The fundamental answer to your problem is:
1) add more memory
2) reduce the current SGA usage
3) reduce the number of currently running processes
4) tolerate the swapping.

Any combination of the above can apply but 4) would be my least favorite.
If it ain't broke, I can fix that.
Elena Leontieva
Esteemed Contributor

Re: memory utilization advice

Gentlemen,

DBA is going to reduce ora.init parameters, probably to pre-upgrade values.

I appreciate all your thoughts!
Elena.
Tim Adamson_1
Honored Contributor

Re: memory utilization advice

Hi Elena,

I know I have come in on the end of this thread, but thought I would offer my 2 cents worth. If you dont want it, donate it to charity if you like :-)

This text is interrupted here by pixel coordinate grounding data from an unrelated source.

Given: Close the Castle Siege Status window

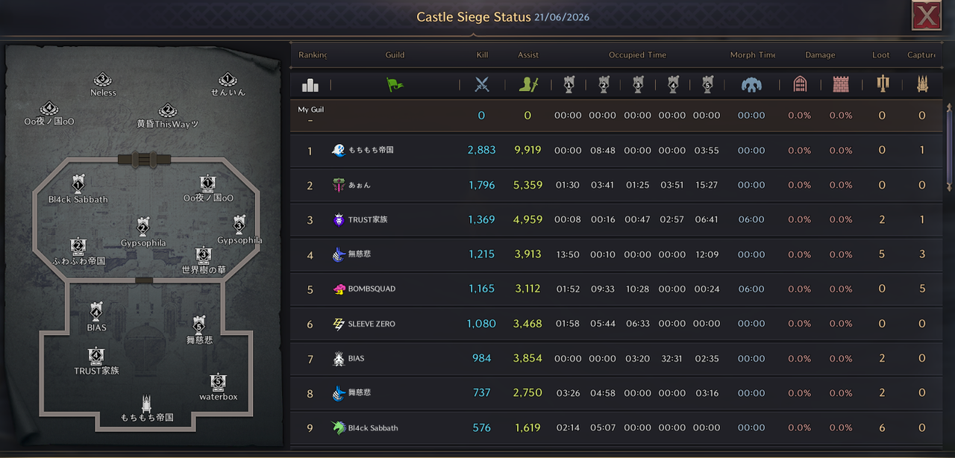Looking at the screenshot, I should (x=927, y=15).
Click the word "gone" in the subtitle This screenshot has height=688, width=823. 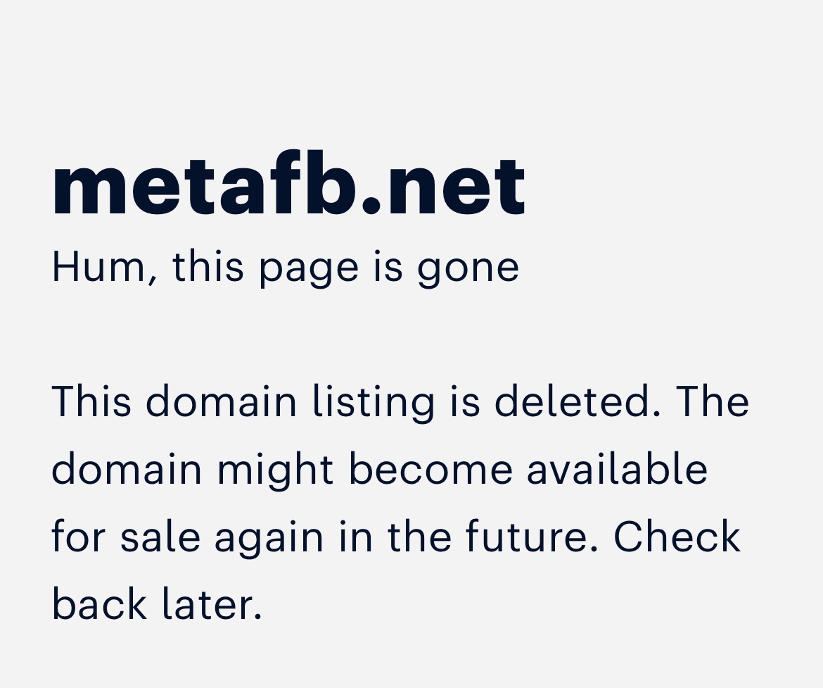point(468,269)
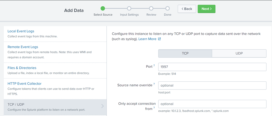
Task: Select Files & Directories source
Action: [22, 68]
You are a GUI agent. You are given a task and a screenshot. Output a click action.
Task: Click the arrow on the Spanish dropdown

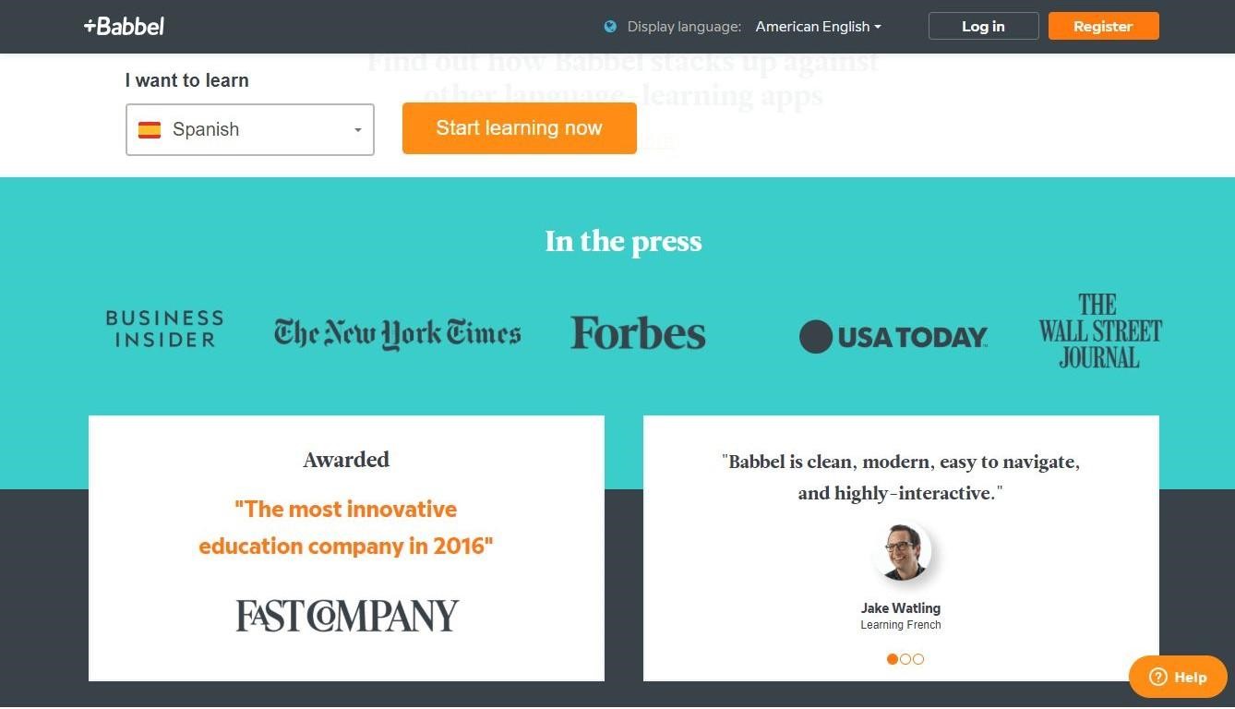coord(358,130)
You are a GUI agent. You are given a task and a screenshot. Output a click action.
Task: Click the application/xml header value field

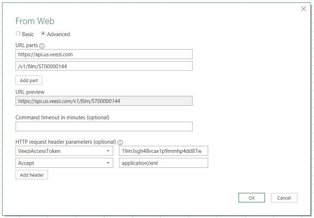pyautogui.click(x=163, y=163)
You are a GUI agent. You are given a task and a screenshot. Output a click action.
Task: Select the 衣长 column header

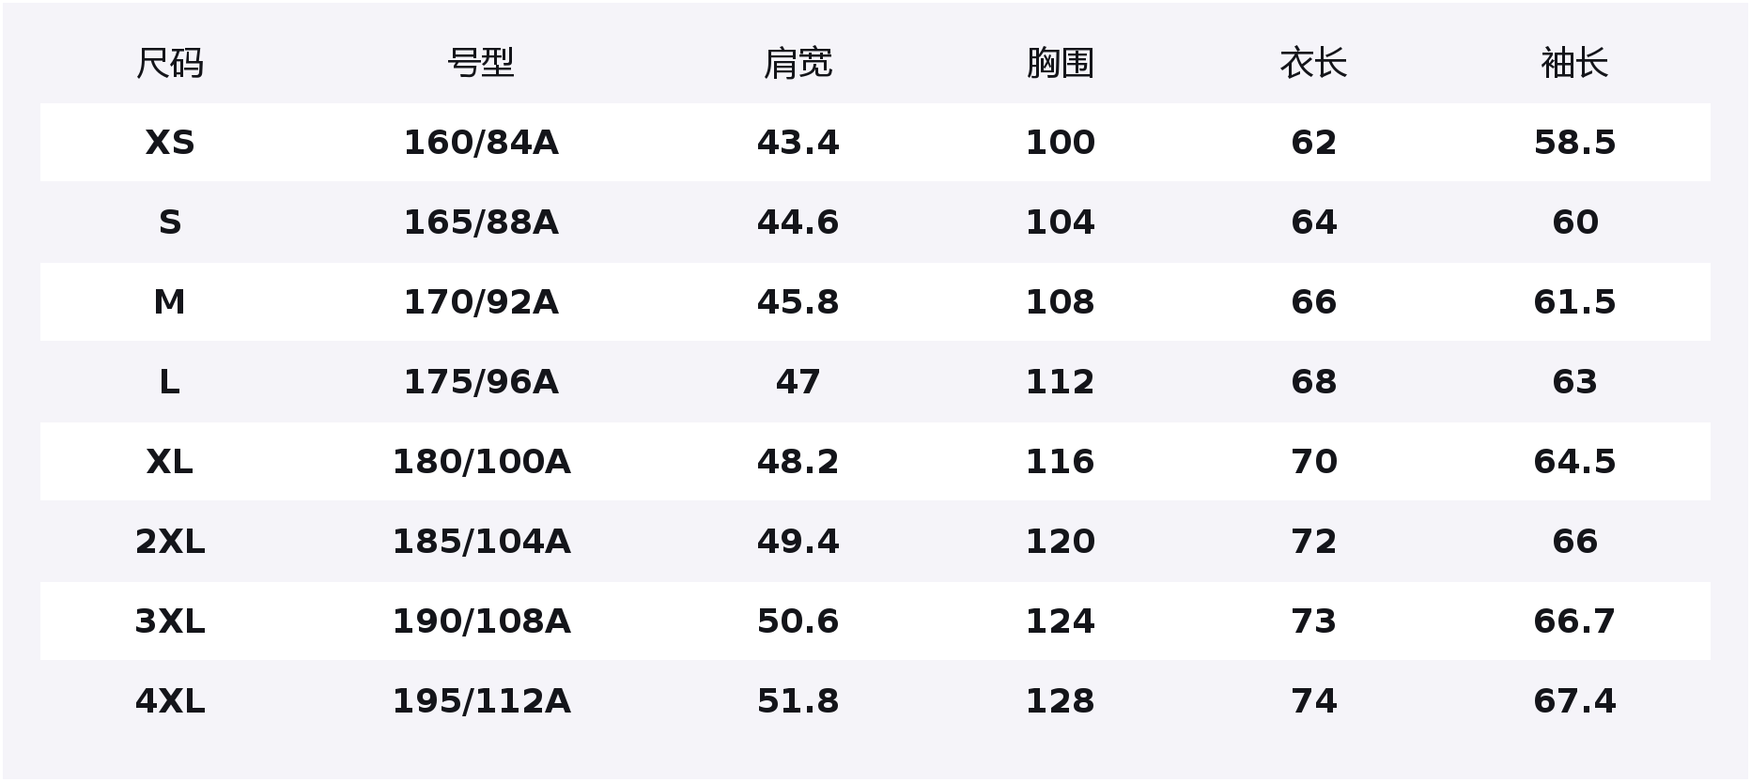point(1313,64)
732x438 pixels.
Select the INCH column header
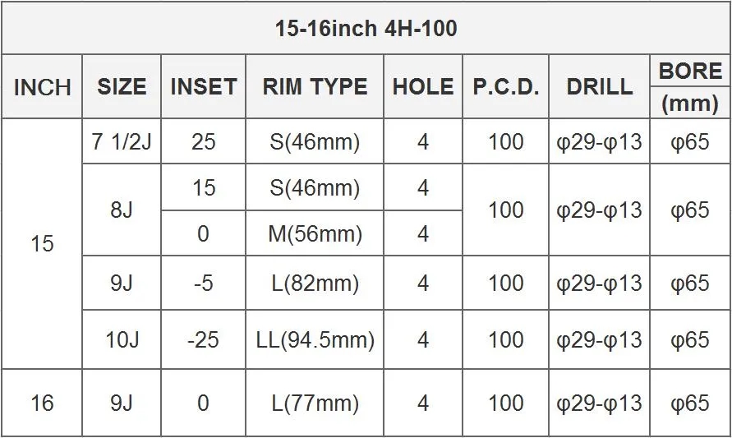tap(42, 87)
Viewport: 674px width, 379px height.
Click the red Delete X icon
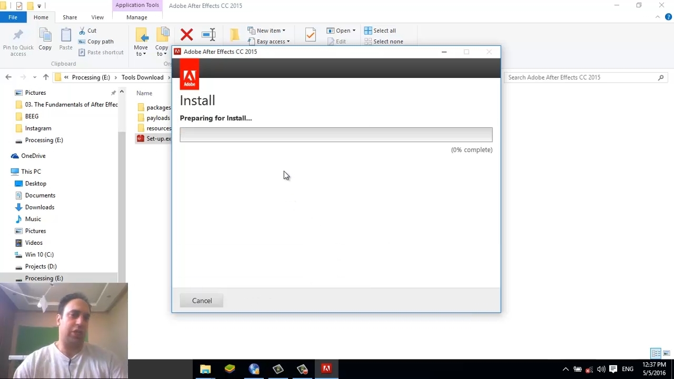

As mentioned the buffer cache is WAY to small. By setting bufpages (or nbuf) to non-default values, you are not using dynamic bufer cache (ie, dbc_max_pct and dbc_min_pct are NOT used). The buffer cache is set to the bufpages value. I would recommend a buffer cache of at least 400Mb (and possibly higher). You would need to monitor things and increase it if necessary. I would also set bufpages back to the default (NBUF * 2) and use dynamic buffer cache but set dbc_max_pct to say 10 (this would mean a maximum buffer cache of 600Mb).

Secondly, I would add more swap. If you have lots of processes and they are reserving all your swap, then add more swap. The machine is there for people to use, not to be restricted.

The value of shmmax is quite large. Does it really need to be so big? It should be set to a value that is larger than the largest request the system should grant. By setting shmmax to a large value, you risk having a
process erroneously try to allocate a huge segment and consume all available swap space, only to be denied the request. Maybe this is what is happening in your case. Does the DBA really understand shmmax? Maybe he is confusing it with shared memory.

Anyway, just a few points. I'm sure I've added to the confusion and will keep a watch for the 2 cents when it is thrown back at me ;-)


Yesterday is history, tomorrow is a mystery, today is a gift. That's why it's called the present.
Carlos Fernandez Riera
Honored Contributor

Re: memory utilization advice


The amount of memory (reserved) show by swapinfo is only 4825, so in fact, it is enought memory. Maybe at any time, any process has used lots of memory.

I think you must change the point of view:

1-) Check the memory use: see how it grows and fall in a day basis. You will see any peaks, at online time or/and bacth time. How long are they?. At these times are you experienced performance issues?.

2-) There are some patches for memory leaks. One of them is mib2agt. It can consume lots of memory.

3-) I am surprised. Anybody has write about the use of :

UNIX95= ps -aef -o "pid,user,comm,sz,vsz" | sort -k 4n .

It is very useful to see the per process used memory. See man ps, or better, search UNIX95= in the forums.

Now you can see if your DBA is right or not.